If “crowdsourcing sarcasm” feels like a Twitter bio, then it’s not hard to understand how crucial sarcasm is to modern language — which is why researchers in China have developed an AI capable of detecting sarcasm, according to a recent paper published on the online journal ACL Web, which is totally fine.
However, to say whether our enthusiasm is sarcastic would be telling.
The researchers in China claim they’ve developed a state-of-the-art sarcasm detection AI — which performed wonderfully on a dataset pulled from Twitter.

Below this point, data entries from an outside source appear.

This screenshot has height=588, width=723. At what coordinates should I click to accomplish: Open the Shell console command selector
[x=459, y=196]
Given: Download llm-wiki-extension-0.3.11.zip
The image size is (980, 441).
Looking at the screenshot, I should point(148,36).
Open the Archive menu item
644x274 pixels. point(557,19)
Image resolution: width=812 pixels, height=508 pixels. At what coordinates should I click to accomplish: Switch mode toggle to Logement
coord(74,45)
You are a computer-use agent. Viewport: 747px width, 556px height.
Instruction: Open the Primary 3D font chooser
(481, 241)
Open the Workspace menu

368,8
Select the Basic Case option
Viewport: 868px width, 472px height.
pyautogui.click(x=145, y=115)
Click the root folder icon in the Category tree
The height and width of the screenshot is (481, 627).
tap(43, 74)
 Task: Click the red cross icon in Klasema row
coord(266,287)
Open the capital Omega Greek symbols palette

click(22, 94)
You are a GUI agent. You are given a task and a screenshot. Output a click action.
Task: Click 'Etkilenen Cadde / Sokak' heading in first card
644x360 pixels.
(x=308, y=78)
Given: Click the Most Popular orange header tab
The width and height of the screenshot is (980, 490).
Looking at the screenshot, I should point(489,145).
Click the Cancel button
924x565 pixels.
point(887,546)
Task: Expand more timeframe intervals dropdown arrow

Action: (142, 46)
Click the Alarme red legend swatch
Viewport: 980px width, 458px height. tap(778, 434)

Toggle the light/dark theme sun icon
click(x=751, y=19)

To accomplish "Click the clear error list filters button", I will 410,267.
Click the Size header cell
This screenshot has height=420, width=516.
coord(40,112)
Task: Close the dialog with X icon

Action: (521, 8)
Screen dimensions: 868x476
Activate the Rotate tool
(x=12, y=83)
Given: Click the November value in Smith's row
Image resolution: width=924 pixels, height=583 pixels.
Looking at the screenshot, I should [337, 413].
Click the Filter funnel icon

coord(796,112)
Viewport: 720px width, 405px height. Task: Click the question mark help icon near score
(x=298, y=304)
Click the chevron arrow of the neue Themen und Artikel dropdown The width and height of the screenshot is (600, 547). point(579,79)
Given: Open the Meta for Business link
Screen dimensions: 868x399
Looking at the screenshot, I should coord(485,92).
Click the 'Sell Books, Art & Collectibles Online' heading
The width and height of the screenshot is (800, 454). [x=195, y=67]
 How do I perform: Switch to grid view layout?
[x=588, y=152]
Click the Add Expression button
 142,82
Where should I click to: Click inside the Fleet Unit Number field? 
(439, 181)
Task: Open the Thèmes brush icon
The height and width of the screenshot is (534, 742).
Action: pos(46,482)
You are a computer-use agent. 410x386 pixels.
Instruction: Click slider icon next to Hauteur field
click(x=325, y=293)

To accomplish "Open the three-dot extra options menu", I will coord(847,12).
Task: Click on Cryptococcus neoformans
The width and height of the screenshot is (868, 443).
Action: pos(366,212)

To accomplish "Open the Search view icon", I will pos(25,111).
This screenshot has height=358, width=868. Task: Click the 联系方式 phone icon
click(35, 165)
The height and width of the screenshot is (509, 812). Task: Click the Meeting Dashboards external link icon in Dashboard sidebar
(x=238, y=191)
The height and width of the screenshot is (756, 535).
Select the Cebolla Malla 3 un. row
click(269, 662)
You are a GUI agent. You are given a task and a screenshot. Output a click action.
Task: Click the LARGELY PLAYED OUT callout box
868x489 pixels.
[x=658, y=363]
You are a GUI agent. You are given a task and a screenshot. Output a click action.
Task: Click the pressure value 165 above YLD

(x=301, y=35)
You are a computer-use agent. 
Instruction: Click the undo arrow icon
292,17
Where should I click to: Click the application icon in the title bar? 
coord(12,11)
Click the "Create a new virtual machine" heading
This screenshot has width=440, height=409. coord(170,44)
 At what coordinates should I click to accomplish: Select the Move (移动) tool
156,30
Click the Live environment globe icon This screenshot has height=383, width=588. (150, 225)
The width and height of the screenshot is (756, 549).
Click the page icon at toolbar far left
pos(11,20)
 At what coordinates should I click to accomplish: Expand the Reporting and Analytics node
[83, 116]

Sarcasm detection can help in the analysis of sentiment, and enable scientists to build crowdsourced comprehension of public attitudes on various subjects, the researchers argue. Of course, this isn’t exactly a new idea — earlier this year, Facebook began using multimodal AI to identify memes deemed in violation of the social media company’s terms of service.
The sarcasm-detecting AI hones in on differences between text and imagery, then combines the results to generate predictions. It even compares hashtags to tweet text to help assess the subtextual contrast toward which the user is aiming.
“Particularly, the input tokens will give high attention values to the image regions contradicting them, as incongruity is a key character of sarcasm,” reads the recent paper. “As the incongruity might only appear within the text (e.g., a sarcastic text associated with an unrelated image), it is necessary to consider the intra modality incongruity.”
Using a Twitter-based dataset, the AI model scored 2.74% better on sarcasm detection F1 score, compared to HFM — a different multimodal detection model initially introduced in 2019. The new model from China also reached an 86% accuracy rate, higher than the HFM’s 83%.
The new paper came jointly from the Institute of Information Engineering and the Chinese Academy of Sciences — both based in Beijing, China. The results were also presented this week during the virtual Empirical Methods in Natural Language Processing (EMNLP) conference, Venture Beat reports.
This study’s AI is the latest and one of the most advanced examples of multimodal sarcasm detection to hit the world stage since AI researchers began initial attempts to apply multimodal strategies to content on Tumblr, Instagram, and Twitter in 2016.
Another paper from the University of Singapore and the University of Michigan — titled “Towards Multimodal Sarcasm Detection (An Obviously Perfect Paper)” — used language models combined with computer vision to identify sarcasm in or on television shows. That work was recognized as part of the Association for Computational Linguistics (ACL) in 2019.
As social media companies continue to monitor, moderate, and modify the modern commons we call social media — it may feel like there will soon be no way to express things freely in any public forum as machines (in this case, AI language models) categorize our public speech as okay to say or not, like a digital panopticon. But we’re not there yet, and humans — as the most interesting users of language in the world — will continue to find creative ways of outwitting the algorithms.